By grasping the subject-object nature of が ga and を wo, and understanding them in ways uncluttered by the often rather different way in which English sometimes understands subject and object, we can get a clear grasp of how Japanese actually works and avoid the muddle and sense of vagueness that besets many learners of Japanese as they progress.
If you take only one thing from this article, take this:
Whatever else it is doing (and it does do other things) が ga, always marks the doer of an action or manifester of a quality. In other words, it always marks what Western Grammar calls the subject, of which an action or a quality is predicated.

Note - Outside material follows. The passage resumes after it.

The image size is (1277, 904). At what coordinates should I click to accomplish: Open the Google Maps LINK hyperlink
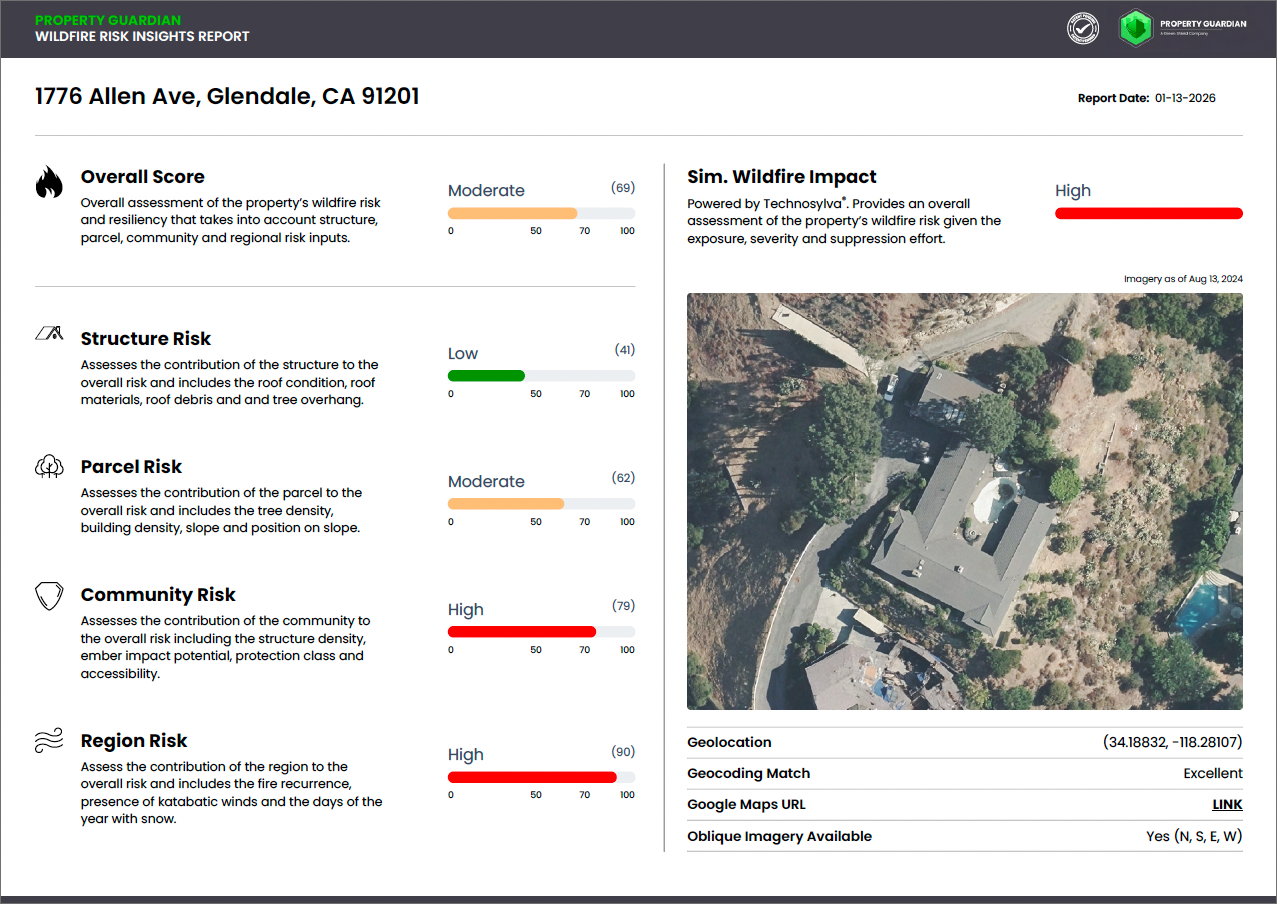coord(1227,804)
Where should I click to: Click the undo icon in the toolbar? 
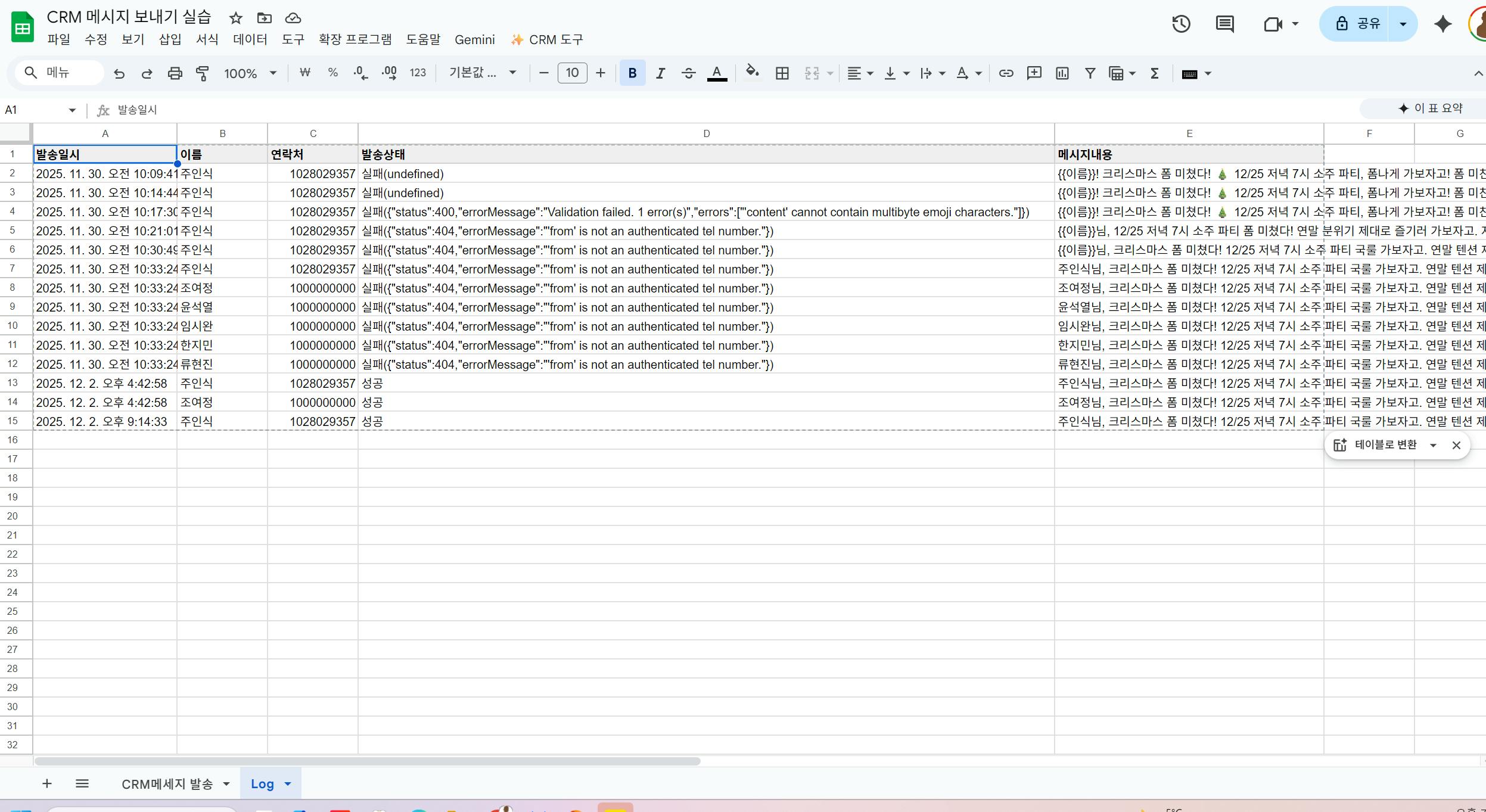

If it appears not to, as in Tae Kim-sensei’s crepe example, that is because we are looking at the concept of doing or manifesting a quality in Western terms. By seeing Japanese in Japanese terms, we can unlock its true simplicity, logic and beauty. It is not at all difficult to do, and you can learn how to in one evening from Unlocking Japanese, and simplify Japanese for the rest of your life!
Thank you so much for this article, Cure Dolly.
I had a huge amount of trouble with understanding Japanese until quite recently…precisely because this is not well explained in learner texts. It felt like Japanese was a sort of magic language that was sometimes understandable and sometimes not even if I knew all of the words. It was not until I realized that Japanese had a subject and a predicate, just like English that I was able to make the leap to really understanding what I was hearing and reading.
I have been using grammar textbooks for native children, and this is taught. There are even exercises involving underlining the subject, predicate, and adjectival clauses. They use different terminology, but it essentially breaks down to the same thing.